5 Requirements for an IoT-Enhanced Event Log Model

Based on the challenges identified previously, we put forward 10 requirements that a suitable data model for IoT-enhanced event logs should meet.

  • R1: Store high-level events

  • R2: Store low-level events

  • R3: Store intermediary/mixed-level events

  • R4: Enable traceability between high-level and low-level events

  • R5: Represent context at event level

  • R6: Represent context at activity level

  • R7: Represent context at case/object level

  • R8: Represent context at process level

  • R9: Update context parameters independently from process events

  • R10: Update context parameters at a higher frequency

R1-4 connect to the ability to store data at different granularity levels (to meet C1). This means that data at either the typical low-level of raw IoT sensors, or the traditional high level of the process, or in-between levels, should be able to coexist in an IoT-enhanced event log. From this, it follows that the traceability of the IoT data should be guaranteed, to keep track of which raw low-level IoT data have been abstracted into which high-level process events or context parameters, and of possible in-between steps, e.g., by defining links between events at different levels. Meeting these requirements would enable process mining to leverage IoT data to dig deeper into the working of the process.

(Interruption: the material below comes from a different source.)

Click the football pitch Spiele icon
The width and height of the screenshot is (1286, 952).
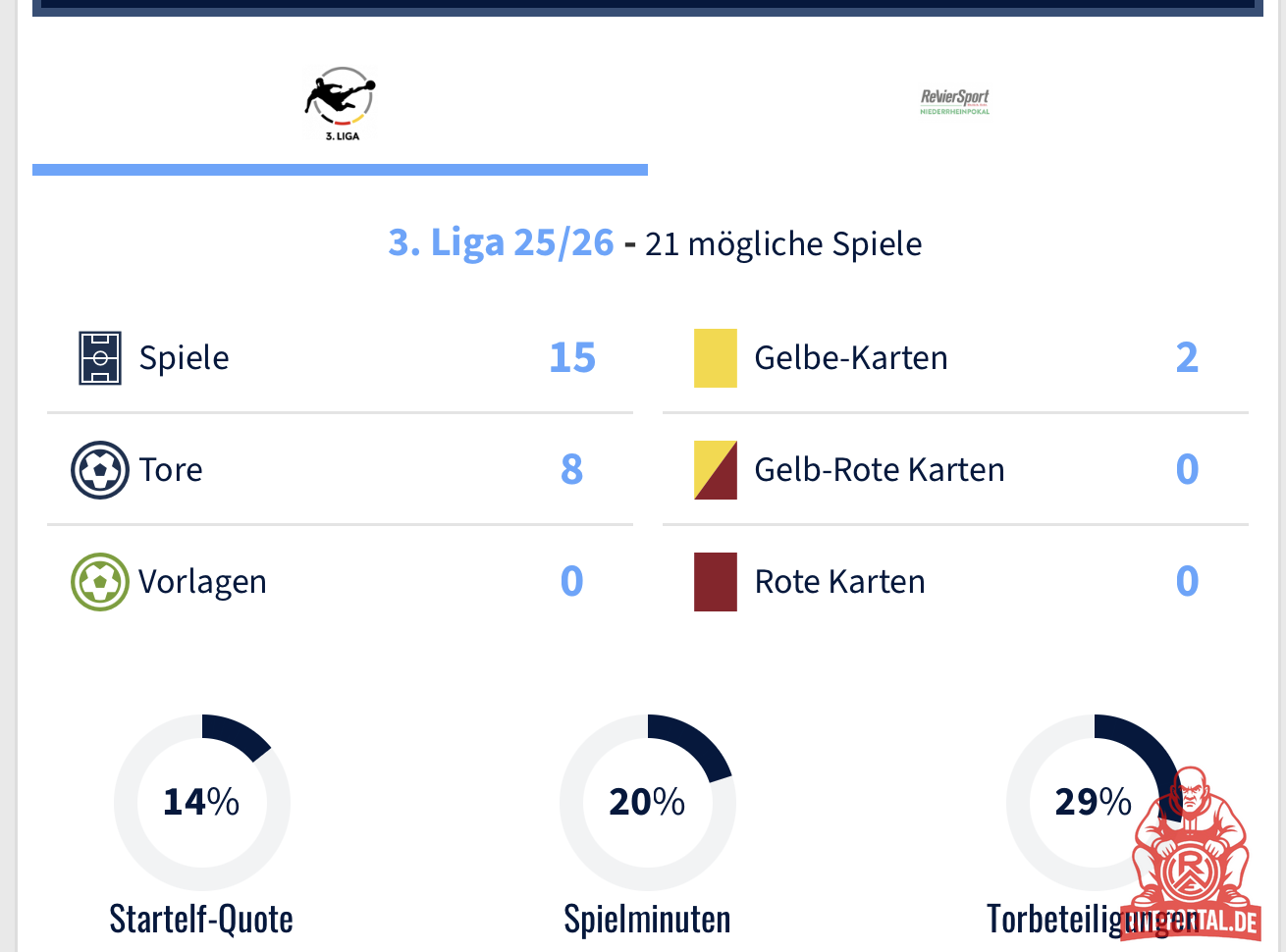pyautogui.click(x=100, y=358)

Another effect of these requirements is that event abstraction is recognised as a mining step, and not just as a preprocessing step, since the low-level events are present in the event log itself. E.g., a process analyst can more easily test different possibilities to derive high-level events from the IoT data and compare the resulting process models.

R5-10: relate to having a suitable representation of the (physical) context of the process. These requirements can be split in two subgroups. First, R5-8 state that context parameters should have different scopes (event, activity, case/object, and process; see C3). E.g., consider a process where many instances and multiple process activities take place in the same environment (i.e., in the same physical space). Some environmental phenomena are tracked by sensors \(s_1\), \(s_2\), ..., \(s_n\). As such, these sensors may be collecting data that is relevant for different processes, different instances of a process, different activities within a process, etc. In a typical XES event log, the values of all the sensors (or of a parameter derived by abstracting them) would be logged for each event happening in this environment for each case (see Table 2). Better defining the scope of the IoT data could simplify the event log and help focus on the more relevant values of the sensors. Moreover, it could help to find links between different instances of the process that occur simultaneously.

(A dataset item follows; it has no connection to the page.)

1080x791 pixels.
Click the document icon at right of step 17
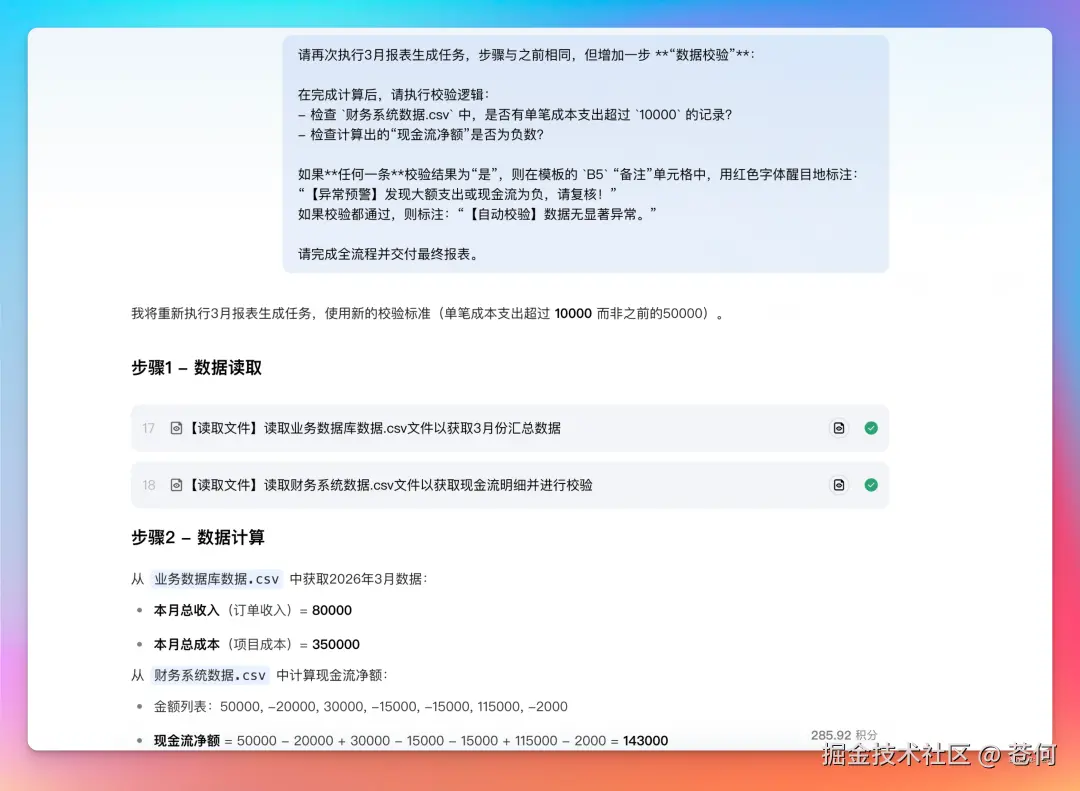click(839, 428)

Table 2. Example XES event log with sensor data being duplicated.

Second, R9-10 stipulate that context parameters should be able to evolve with time at their own rhythm (C4), independently of control-flow events (C2). This aims at catering for situations such as the one depicted by the A-B-C process example, where sensor data that are relevant for a decision can be observed at different moments during the execution of the process, i.e., typically at any point within a certain time frame, and not only when events happen.

6 Assessment of Current Event Log Standards

6.1 Comparison of Existing Models

In this section, we confront existing event log models (XES and OCEL) with the requirements listed in Sect. 5 to point out their limitations.

Table 3. Comparison of XES and OCEL with respect to the Requirements.

XES. So far, nearly all event logs used in IoT-based PM were XES logs. However, these event logs were already abstracted and most of the time IoT data were only used to retrieve process events and not to add context information.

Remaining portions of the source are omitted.